Intro
My goal is to explore the Nutanix APIs provided by Prism and Acropolis Hypervisor and automate deployment of AHV virtual machines. I am looking at implementing CoreOS "container linux" VMs with an eye towards hosting applications on a Kubernetes (k8s) cluster for testing and learning purposes.
This is similar to working with public cloud (eg. ec2) but in a "private cloud" environment. Nutanix provides RESTful APIs to work with as does coreos and all of its component pieces.

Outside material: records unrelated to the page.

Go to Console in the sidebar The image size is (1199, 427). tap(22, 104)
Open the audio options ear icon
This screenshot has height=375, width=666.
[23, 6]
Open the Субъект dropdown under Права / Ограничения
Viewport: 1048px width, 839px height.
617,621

Before I can deploy Kubernetes, I need to host it somewhere. In this case I'll use VMs to host 3 instances of coreos. This will also host the etcd2 cluster required for a production coreos setup and recommended for k8s as well. The etcd2 cluster should be separate from Kubernetes.

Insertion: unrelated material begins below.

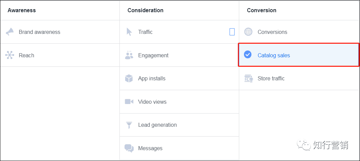The height and width of the screenshot is (161, 360).
Task: Click the small box beside Traffic
Action: coord(232,32)
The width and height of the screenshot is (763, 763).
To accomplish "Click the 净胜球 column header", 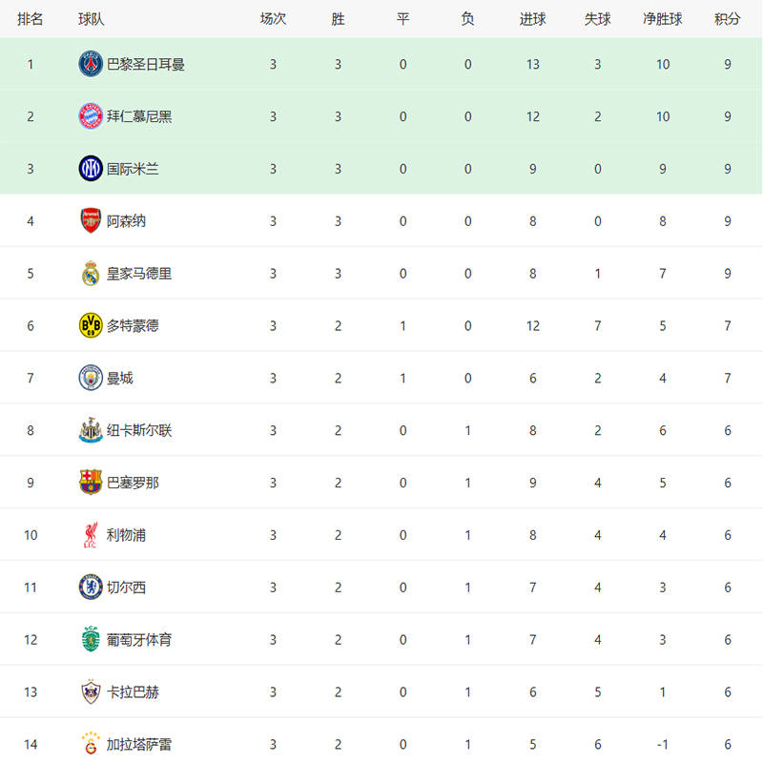I will coord(663,19).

Deploying VMs in Prism via the GUI is quick and easy. But ultimately the goal for learning and getting closer to public cloud is to automate as much as possible such as what I might do with ec2.
File Organization
.
├── ansible_create_vm.yml
├── ansible_get_vm.yml
├── cloud-config-coreos-asg0.yml
├── cloud-config-coreos-asg1.yml
├── cloud-config-coreos-asg2.yml
├── create_vm_rest.http
├── playbooks
├── README.org
├── roles
├── templates
└── vars
├── group_vars
└── hosts
Direct RESTful GETs and POSTs
I started out just making direct REST queries and building up my understanding of how I would generate a POST to create a VM . I used restclient.el in Spacemacs but using curl or httpie or another client tool would be similar. The RESTful POST call to create a VM looks like this
# -*- restclient -*-
#
# Gets all Github APIs, formats JSON, shows response status and headers underneath.

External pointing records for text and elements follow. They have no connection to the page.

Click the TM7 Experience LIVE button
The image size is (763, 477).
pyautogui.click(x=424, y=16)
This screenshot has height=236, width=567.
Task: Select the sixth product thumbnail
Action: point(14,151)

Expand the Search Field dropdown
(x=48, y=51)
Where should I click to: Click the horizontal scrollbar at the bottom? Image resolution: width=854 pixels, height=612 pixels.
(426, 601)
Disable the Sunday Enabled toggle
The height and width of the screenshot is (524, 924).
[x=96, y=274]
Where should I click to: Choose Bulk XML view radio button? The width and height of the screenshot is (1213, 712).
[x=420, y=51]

# Also sends a User-Agent header, because the Github API requires this.
#
POST https://127.0.0.1:9440/PrismGateway/services/rest/v1/vms/
Authorization: Basic YWRA9xh6QTFzMmczISE=
{
"name": "coreos-asg0",
"memoryMb": "1024",
"numVcpus": "1",
"hypervisorType": "Acropolis",
"description": "CoreOS Instance 0",
"vmDisks": [
{
"isCdrom": false,
"isThinProvisioned": true,
"vmDiskCreate": {
"containerUuid": "a84d4b18-6656-43dd-8ca0-acc98c7cf7fb",
"sizeMb": "20480"
}
},
{
"isCdrom": true,
"vmDiskClone": {
"containerUuid": "5da9f6a9-2b84-46d5-8970-1fb9997752c1",
"vmDiskUuid": "ac514e35-1d83-4bde-8da8-1190379e0d83"
}
}
],
"vmNics": [
{
"networkUuid": "205b7475-f572-4330-81d5-a2db4af8bfcf",
"requestedIpAddress": "172.30.8.66"
}
]
}
The authentication string is a Base64 encoded string that contains
"admin:theactualpassword" . I've obfuscated the Base64 so it doesn't decode.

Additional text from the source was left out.